Center for Tobacco Products

Nicotine Education Project


OMB Control Number 0910-0810


SUPPORTING STATEMENT A


A. Justification

  1. Circumstances Making the Collection of Information Necessary

The Tobacco Control Act (Pub. L. 111-31) amends the Federal Food, Drug, and Cosmetic Act (the FD&C Act) to grant the U.S. Food and Drug Administration (FDA) authority to regulate the manufacture, marketing, and distribution of tobacco products to protect the public health and to reduce tobacco use by minors. FDA is considering a potential product standard that would lower nicotine levels in combustible cigarettes to minimally or nonaddictive levels. Therefore, FDA needs formative research support to understand how best to educate the public to minimize the risks of this potential product standard. Our research will identify key nicotine misperceptions among youth and young adults, including harms of nicotine, and examine how nicotine misperceptions and health concerns vary by product type (cigarettes, vapes, and nicotine replacement therapies (NRTs) and other characteristics.

  1. Purpose and Use of the Information Collection

The Food and Drug Administration’s (FDA’s) Center for Tobacco Products (CTP) contracted with RTI to conduct an online survey of 2,004 youth and young adults (ages 15-24) to gain insight on gaps in youth and young adults’ knowledge of the harms of nicotine and how the perceived risks of nicotine vary by product type (cigarettes, cigars, vapes).

Information gathered will not be used for the purpose of substantially informing influential policy decisions.
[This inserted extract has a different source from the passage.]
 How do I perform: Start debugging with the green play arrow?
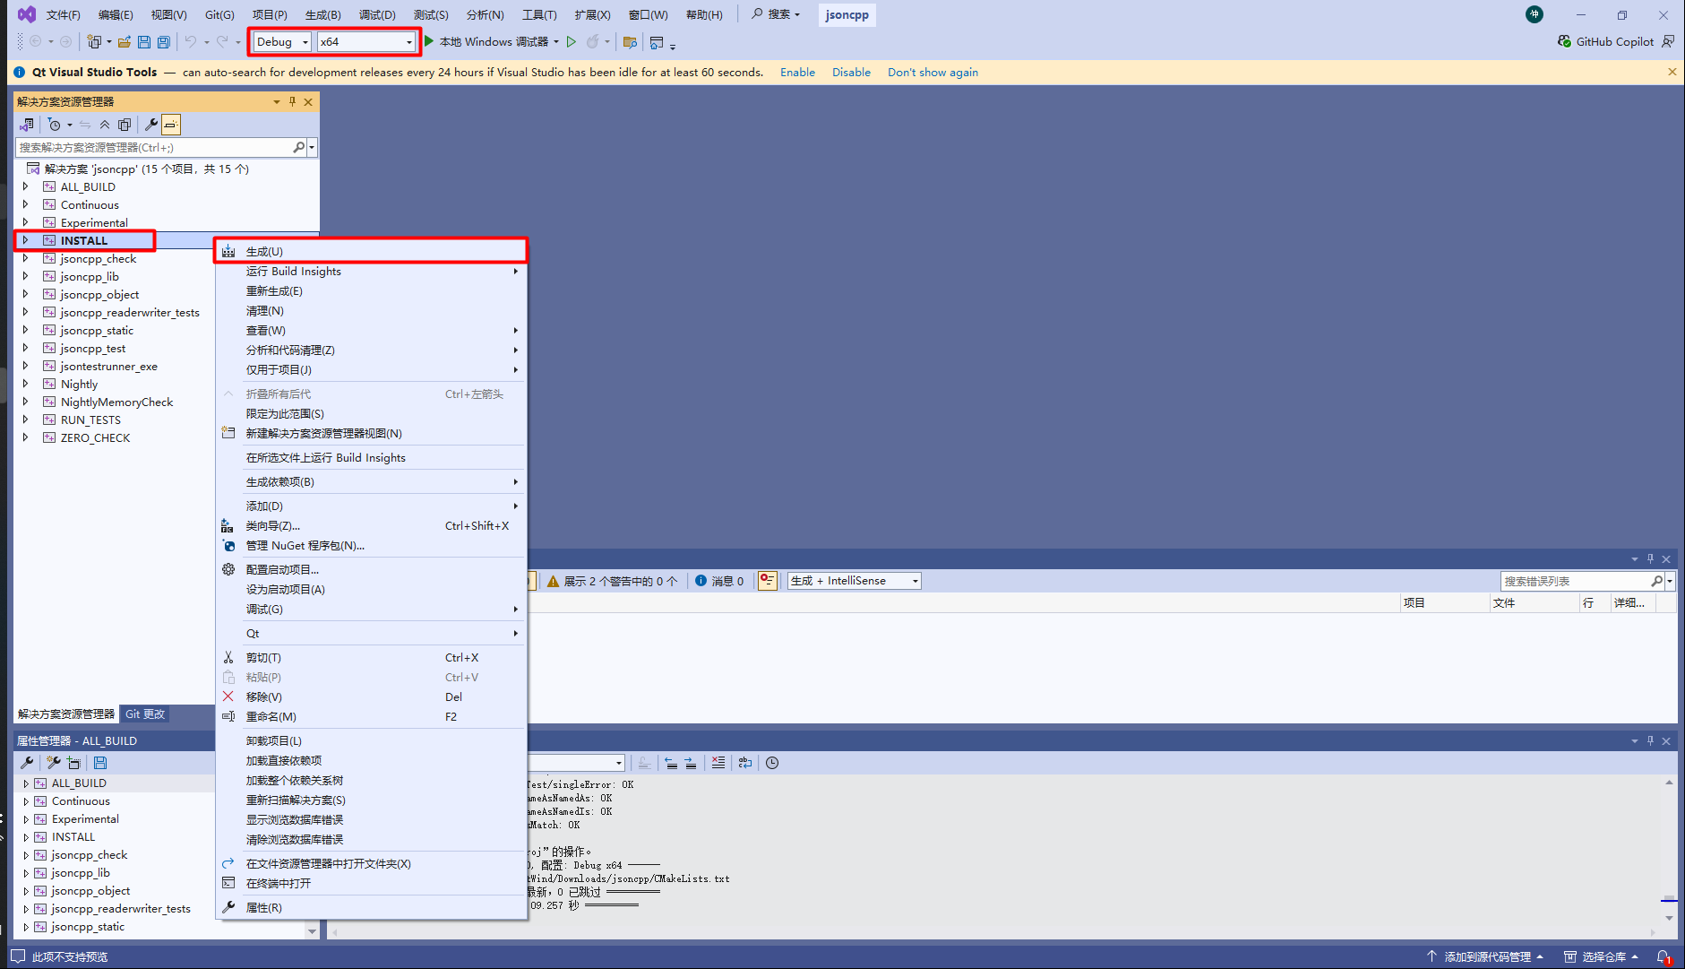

The information gathered is also not intended to yield results that are statistically projectable, nationally representative, or precise estimates of population parameters.

The purpose of the research is to gain insight on gaps in youth and young adults’ knowledge of the harms of nicotine and how the perceived risks and benefits of nicotine vary by product type (cigarettes, vapes, and NRT). In addition, we aim to assess youth and young adults’ awareness and relative harm/addictiveness perceptions of synthetic nicotine and the extent to which nicotine-related knowledge, attitudes, and behaviors vary by age and tobacco use history.



Specifically, survey questions will be designed to answer the following research questions:

  • What are sociodemographic and tobacco use characteristics of youth/young adults with different levels of knowledge about nicotine?

  • Do health concerns of nicotine vary by nicotine source (all nicotine, cigarettes, vapes, and NRT)?

  • Do perceived absolute harms of nicotine vary by nicotine source (nicotine on its own, cigarettes, vapes, and NRT)?

  • Do general nicotine knowledge, attitudes, and behaviors (KABs) vary by age and tobacco uptake?

  • Do health concerns of nicotine vary by age and tobacco uptake?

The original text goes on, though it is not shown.